To date, climate models have ignored the nutrient requirements for new vegetation growth, assuming that all plants on earth had access to as much nutrient flow as needed. By taking the natural demand for nutrients into account, the authors have shown that the stimulation of plant growth over the coming century may be two to three times smaller than previously predicted.

However, this reduction in growth is partially offset by another effect on the nitrogen cycle: an increase in the availability of nutrients resulting from an accelerated rate of decomposition of dead plants and other organic matter that occurs with a rise in temperature.

Combining these two effects, the authors discovered that the increased availability of nutrients from more rapid decomposition did not counterbalance the reduced level of plant growth calculated by natural nutrient limitations; therefore less new growth and higher atmospheric CO2 concentrations are expected.

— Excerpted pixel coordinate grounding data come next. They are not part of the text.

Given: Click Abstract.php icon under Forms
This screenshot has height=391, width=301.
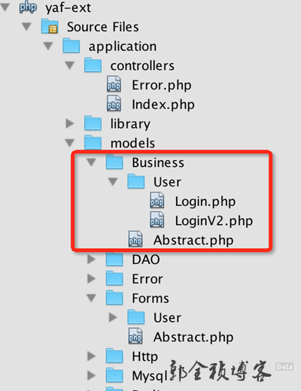Looking at the screenshot, I should pyautogui.click(x=135, y=336).
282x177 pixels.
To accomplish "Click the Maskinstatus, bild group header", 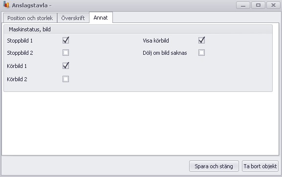I will [138, 29].
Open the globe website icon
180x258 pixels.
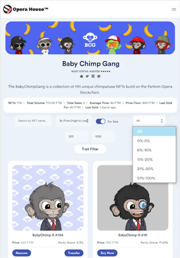pos(99,76)
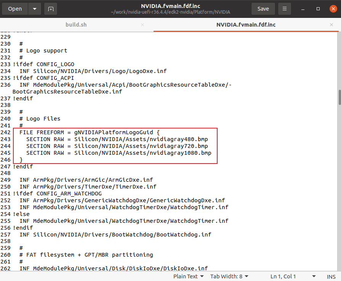Open the hamburger menu

click(x=284, y=9)
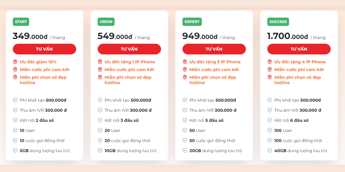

…we note that the present simulations have not included the influence of disturbance history and land use. These factors have been shown to interact strongly with C-N dynamics. We are currently exploring these interactions in the context of the fully-coupled climate system model, and we expect that these interactions will result in larger values of atmospheric CO2 concentration than predicted here.

—Thornton et al. (2009)

ORNL’s Peter Thornton, lead author of the paper, describes the inclusion of these processes as a necessary step to improve the accuracy of climate change assessments.

We’ve shown that if all of the global modeling groups were to include some kind of nutrient dynamics, the range of model predictions would shrink because of the constraining effects of the carbon nutrient limitations, even though it’s a more complex model.

—Peter Thornton

The inclusion of the nitrogen cycle marks one more step toward a more realistic prediction for the future of the earth’s climate. Nevertheless, potentially significant processes and dynamics are still missing from the simulations. Thornton also stresses the importance of long-term observation so scientists can better understand and model these processes.

A 15-year study of the role nitrogen plays in plant nutrition at Harvard Forest was an important observational source used to test their mathematical representation of the nitrogen cycle—a long experiment by any standards, but still an experiment that, according to Thornton, could improve the accuracy of the simulation if conducted even longer.

Other shortcomings of climate simulations include the disregard of changing vegetation patterns due to human land use and potential shifts in types of vegetation that might occur under a changing climate, although both topics are the focus of ongoing studies.

The research was funded by the DOE Office of Science. Additional resources were contributed by NASA Earth Science Enterprise, Terrestrial Ecology Program; National Center for Atmospheric Research through the NCAR Community Climate System Modeling program and the NCAR Biogeosciences program.